(Stored data entries)
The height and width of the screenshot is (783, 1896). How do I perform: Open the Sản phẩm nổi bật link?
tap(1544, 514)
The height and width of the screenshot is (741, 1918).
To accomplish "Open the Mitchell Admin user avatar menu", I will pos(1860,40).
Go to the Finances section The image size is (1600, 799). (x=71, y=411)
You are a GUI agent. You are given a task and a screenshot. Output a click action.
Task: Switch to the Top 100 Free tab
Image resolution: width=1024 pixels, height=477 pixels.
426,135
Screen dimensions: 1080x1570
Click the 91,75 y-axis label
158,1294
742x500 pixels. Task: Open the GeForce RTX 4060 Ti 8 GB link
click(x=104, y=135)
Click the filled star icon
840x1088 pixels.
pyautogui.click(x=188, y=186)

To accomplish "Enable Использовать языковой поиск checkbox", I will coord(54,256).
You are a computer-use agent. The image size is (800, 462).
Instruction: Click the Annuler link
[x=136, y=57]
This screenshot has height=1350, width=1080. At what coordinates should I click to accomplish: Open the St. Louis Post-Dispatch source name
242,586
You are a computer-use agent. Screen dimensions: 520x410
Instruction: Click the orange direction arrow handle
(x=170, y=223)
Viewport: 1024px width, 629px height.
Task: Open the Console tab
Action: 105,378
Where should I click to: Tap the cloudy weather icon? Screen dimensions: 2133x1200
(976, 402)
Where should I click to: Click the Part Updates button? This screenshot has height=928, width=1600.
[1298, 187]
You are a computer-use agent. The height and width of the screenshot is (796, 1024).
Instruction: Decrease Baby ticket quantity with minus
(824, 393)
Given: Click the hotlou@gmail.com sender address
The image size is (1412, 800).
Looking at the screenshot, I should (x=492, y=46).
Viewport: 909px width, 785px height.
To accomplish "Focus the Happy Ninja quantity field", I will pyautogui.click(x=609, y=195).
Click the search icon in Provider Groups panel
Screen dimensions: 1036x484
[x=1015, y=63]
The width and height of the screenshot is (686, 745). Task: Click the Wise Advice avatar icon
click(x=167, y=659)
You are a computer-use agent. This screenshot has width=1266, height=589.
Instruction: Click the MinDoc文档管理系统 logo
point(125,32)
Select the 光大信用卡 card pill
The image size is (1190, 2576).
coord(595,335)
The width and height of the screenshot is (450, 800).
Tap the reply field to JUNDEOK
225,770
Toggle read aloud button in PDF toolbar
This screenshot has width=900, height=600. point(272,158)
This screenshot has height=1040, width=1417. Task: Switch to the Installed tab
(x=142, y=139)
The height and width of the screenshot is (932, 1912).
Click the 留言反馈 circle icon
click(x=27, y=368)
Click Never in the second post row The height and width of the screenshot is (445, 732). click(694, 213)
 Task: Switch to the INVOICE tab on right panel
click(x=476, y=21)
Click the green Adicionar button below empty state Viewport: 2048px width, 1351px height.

WHAT TO PRODUCE
Going through the entries above, show each line that contains "computer".

ANSWER TO THIS EXERCISE
You are a computer-use agent. The image size is (800, 462).
You are a computer-use agent. Screen dimensions: 520x410
You are a computer-use agent. The height and width of the screenshot is (796, 1024).
You are a computer-use agent. This screenshot has width=1266, height=589.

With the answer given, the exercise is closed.